There were some locals, like Coy Barker (of First Assembly of God) and Marcus and Joni Lamb (founders of WMCF-TV 45) who could be seen, live and in person, with real TV studios in Montgomery. Barker went on to form a megachurch in Oklahoma and the Lambs began the DayStar Network. Jim and Tammy Faye Bakker actually hosted a telethon from Montgomery back in the 1970s.
Further north, you could actually visit Our Lady of the Angels Monastery, where Mother Angelica operated Eternal Word Television Network (EWTN). EWTN’s programming was produced in the Birmingham suburb of Irondale and Mother Angelica welcomed live audiences for her entertaining talk show. Mother Angelica passed away on Easter Sunday in 2016.
I was recently reminded of this radio preacher I used to listen to. He sounded like he had just fallen off the turnip truck on the way to the radio station. His scratchy, country delivery was unique; his pronunciations were often so wrong I could barely understand the point he was making.
He once spent an entire episode talking about a parable I’d never heard. In it, a father threw a big party that included a Phanty Cat.

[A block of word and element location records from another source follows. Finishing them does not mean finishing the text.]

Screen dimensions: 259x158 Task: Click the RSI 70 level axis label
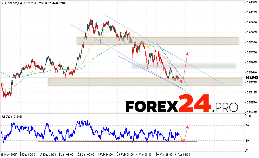247,125
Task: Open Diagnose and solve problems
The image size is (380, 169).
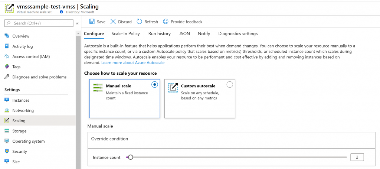Action: pyautogui.click(x=39, y=77)
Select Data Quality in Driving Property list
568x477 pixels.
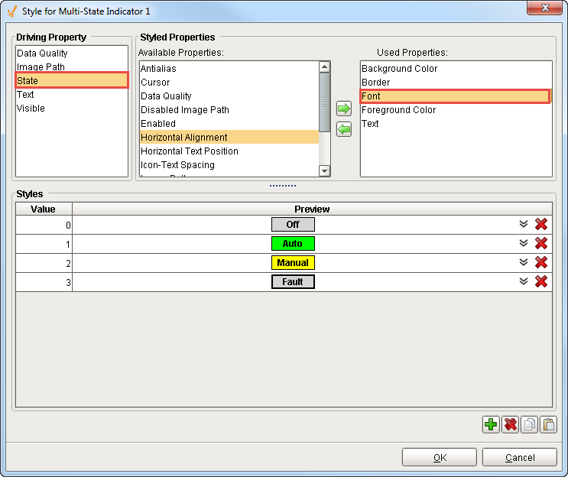[42, 54]
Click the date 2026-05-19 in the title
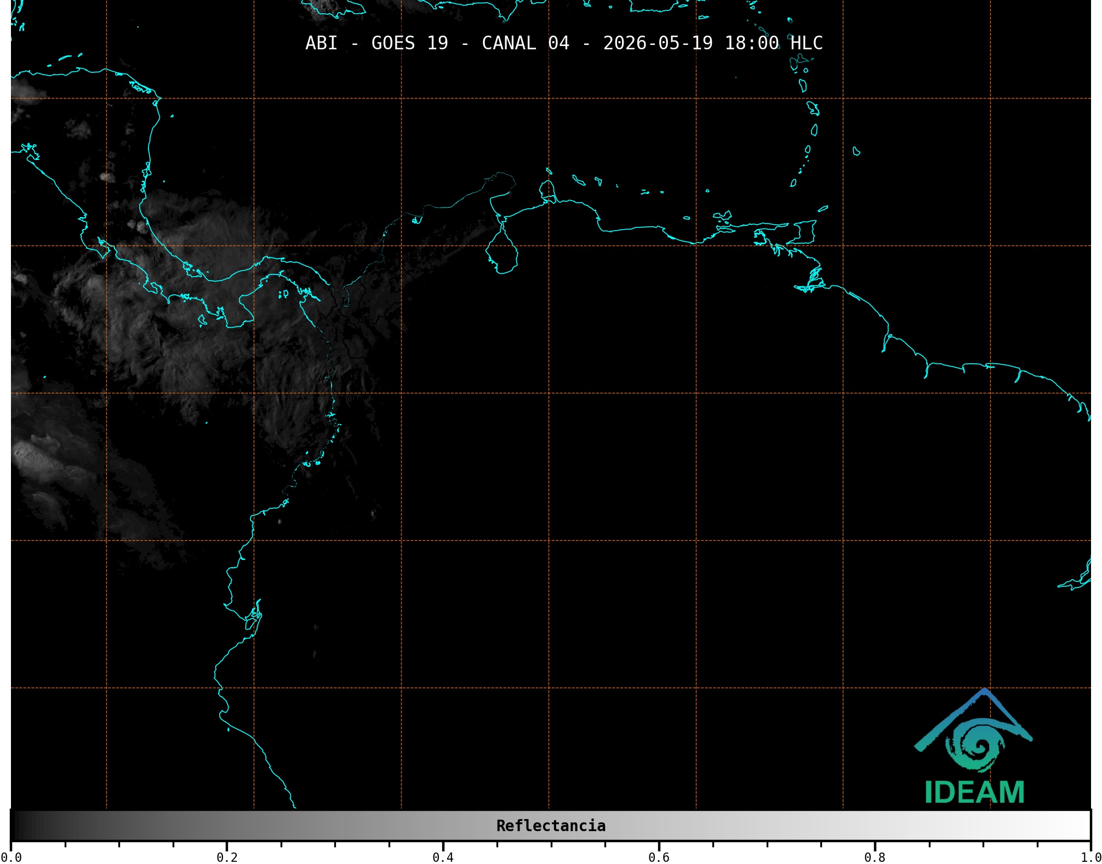This screenshot has height=864, width=1102. click(658, 43)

The Phanty Cat sounded mysterious, like a job for Scooby-Doo, Shaggy and the Mystery Machine gang. I envisioned a ghostly feline coming back home for this big shebang that was being thrown. But just where in the Bible was this Phanty Cat?

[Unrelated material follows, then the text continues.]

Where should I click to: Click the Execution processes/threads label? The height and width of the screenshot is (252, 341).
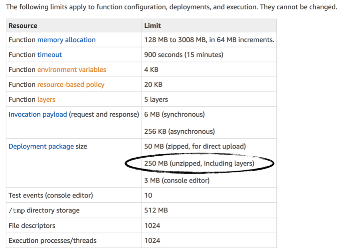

A couple of weeks ago, I turned on the TV and saw Jim Bakker is back in the TV-preacher business.
Jim Bakker, the guy who lost everything? He was the first host of “The 700 Club” with Pat Robertson then went on to start the Trinity Broadcasting Network with Paul and deceased-in-2016 Jan Crouch before beginning his PTL empire.
Bakker may have been the most famous of all the televangelists, but unfortunately for all the wrong reasons. It was revealed he and his ex-wife Tammy Faye were living large on the donations made by faithful PTL Club viewers — and some money had been spent on keeping his mistresses quiet for several years.
Ah, the Prodigal. The word means “wastefully extravagant.” Such a fascinating story, and it was our Bible reading in church last Sunday. A father has two sons. The younger son asks for his inheritance then squanders it all, living the high life while seeing the world. He returns home, expecting to have to beg for a job on his father’s farm. Instead the father orders up a feast for his long-lost son.
The older son, who had stayed loyal, refuses to participate. But the father tells him why they are celebrating: the younger son was once lost but now is found. The father instructs the oldest son to get the fatted calf. This would have been a big deal back in the day.
That old radio preacher in my memory garbled “fatted calf” to the point where it sounded like “Phanty Cat.” But the Prodigal story reminds us all no matter how bad we can be sometimes, we can always come home.
It looks like Jim Bakker did his time. He’s a lot older now. But he was preaching about forgiveness and loving everyone like Jesus did even if they look or act or believe differently than you. Yes, Jim Bakker, who was shamed publicly, was actually talking about those three little words — love one another. That’s something even the Phanty Cat could believe in.